# REQUIREMENT
In the article about the Illinois high school football coach, in which state was John Hoerster vacationing with his family when he had the heart attack?

# TEXT PASSAGE

......

A high school football coach in Illinois has made a miraculous recovery from being “clinically dead” for 12 minutes earlier this summer. Some six weeks later, he’s back on the field and is expected to be on the sidelines for his team’s season opener Friday.
As reported by Chicago ABC affiliate WLS, Oak Park & River Forest (OPRF) coach John Hoerster suffered a major heart attack while on vacation with his family in North Carolina. The incident included a 12-minute span when his heart was legally stopped, meaning he was clinically dead before being brought back to life.
Luckily, the cousin-in-law of Hoerster’s wife is trained in emergency life-saving techniques and sprang into action when the coach collapsed, performing CPR until medical help arrived. Hoerster was airlifted to a local hospital where he was treated and, somehow, made a complete recovery.
“The frightening part of the incident I didn’t have to experience,” Hoerster told WLS. “It was afterward, and seeing everybody and talking to people and kind of understanding the gravity of the situation when it kind of sunk in.
“I went down in a great place where I had people around me who knew CPR and were able to start it right away, because that really is the key to surviving this.”
The family member who performed the life-saving intervention said he was prepared, then just let his instincts take over.
“I was absolutely in the moment. I don’t even remember what I was thinking,” Matt Giffhorn told the Oak Park Pioneer Press. “I sort of just started doing what I knew how to do.

......

# SOURCE DATA

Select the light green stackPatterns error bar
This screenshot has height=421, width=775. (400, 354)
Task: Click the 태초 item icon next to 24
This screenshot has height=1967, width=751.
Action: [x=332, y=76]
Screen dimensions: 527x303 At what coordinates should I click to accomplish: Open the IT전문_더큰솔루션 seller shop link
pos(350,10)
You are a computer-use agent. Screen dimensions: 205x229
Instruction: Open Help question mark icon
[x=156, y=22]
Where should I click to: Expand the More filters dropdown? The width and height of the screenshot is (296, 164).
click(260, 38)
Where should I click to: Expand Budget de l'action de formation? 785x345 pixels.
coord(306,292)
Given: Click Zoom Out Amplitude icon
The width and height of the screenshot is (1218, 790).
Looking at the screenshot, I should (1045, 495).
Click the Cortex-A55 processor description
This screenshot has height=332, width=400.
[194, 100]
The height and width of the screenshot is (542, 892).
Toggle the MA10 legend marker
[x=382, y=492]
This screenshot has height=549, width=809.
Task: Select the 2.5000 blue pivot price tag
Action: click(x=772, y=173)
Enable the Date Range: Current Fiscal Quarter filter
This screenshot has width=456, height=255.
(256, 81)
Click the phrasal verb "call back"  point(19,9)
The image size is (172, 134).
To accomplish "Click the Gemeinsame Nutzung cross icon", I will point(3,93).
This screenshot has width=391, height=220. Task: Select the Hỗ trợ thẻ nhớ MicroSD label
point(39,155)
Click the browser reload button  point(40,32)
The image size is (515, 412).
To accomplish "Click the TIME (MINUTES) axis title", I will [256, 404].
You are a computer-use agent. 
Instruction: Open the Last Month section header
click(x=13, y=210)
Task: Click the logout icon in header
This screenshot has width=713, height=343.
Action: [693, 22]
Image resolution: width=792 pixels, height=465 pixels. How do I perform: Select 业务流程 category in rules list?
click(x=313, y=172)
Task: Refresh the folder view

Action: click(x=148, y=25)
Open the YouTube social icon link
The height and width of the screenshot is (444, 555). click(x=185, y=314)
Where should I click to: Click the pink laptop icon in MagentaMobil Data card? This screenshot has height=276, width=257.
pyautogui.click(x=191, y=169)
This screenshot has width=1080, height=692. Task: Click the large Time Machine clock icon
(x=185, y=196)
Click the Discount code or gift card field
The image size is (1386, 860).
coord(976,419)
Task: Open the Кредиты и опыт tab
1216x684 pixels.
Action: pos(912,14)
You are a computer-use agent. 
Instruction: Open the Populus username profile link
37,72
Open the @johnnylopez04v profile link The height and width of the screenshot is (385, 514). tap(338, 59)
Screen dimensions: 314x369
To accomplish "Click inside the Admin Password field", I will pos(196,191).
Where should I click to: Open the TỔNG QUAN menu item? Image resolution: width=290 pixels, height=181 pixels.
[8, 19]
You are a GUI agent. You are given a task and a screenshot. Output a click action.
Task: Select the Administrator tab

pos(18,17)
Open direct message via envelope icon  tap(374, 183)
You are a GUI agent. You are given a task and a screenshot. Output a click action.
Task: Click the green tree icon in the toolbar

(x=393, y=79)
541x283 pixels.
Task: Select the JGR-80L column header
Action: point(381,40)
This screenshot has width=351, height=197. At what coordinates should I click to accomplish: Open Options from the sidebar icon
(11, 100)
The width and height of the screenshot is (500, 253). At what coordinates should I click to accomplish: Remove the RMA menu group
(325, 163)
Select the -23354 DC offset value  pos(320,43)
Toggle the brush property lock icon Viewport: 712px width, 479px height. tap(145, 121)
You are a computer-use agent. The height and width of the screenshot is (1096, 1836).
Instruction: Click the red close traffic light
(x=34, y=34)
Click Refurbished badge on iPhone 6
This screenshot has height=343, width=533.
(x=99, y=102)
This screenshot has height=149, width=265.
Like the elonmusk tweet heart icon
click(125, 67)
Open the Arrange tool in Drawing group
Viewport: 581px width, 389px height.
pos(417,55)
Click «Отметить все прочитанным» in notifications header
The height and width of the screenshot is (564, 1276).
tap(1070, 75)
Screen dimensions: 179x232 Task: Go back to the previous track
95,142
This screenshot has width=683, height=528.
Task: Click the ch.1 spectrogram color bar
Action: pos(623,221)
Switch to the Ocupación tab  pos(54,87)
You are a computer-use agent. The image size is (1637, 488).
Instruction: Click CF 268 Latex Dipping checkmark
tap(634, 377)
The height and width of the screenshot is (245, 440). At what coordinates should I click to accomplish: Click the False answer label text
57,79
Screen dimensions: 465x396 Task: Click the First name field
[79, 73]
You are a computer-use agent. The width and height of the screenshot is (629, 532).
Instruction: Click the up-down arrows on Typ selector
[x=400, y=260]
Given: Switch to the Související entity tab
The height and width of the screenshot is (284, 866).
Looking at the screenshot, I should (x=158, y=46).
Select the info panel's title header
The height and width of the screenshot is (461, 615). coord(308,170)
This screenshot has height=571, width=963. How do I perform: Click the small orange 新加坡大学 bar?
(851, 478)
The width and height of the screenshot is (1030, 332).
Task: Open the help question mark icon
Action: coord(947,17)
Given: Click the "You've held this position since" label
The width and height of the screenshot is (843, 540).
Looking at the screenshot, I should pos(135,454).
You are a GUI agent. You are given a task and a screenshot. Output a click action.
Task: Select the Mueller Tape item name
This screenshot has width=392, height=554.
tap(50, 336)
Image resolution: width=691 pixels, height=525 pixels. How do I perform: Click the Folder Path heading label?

......

# WRITTEN SOLUTION
North Carolina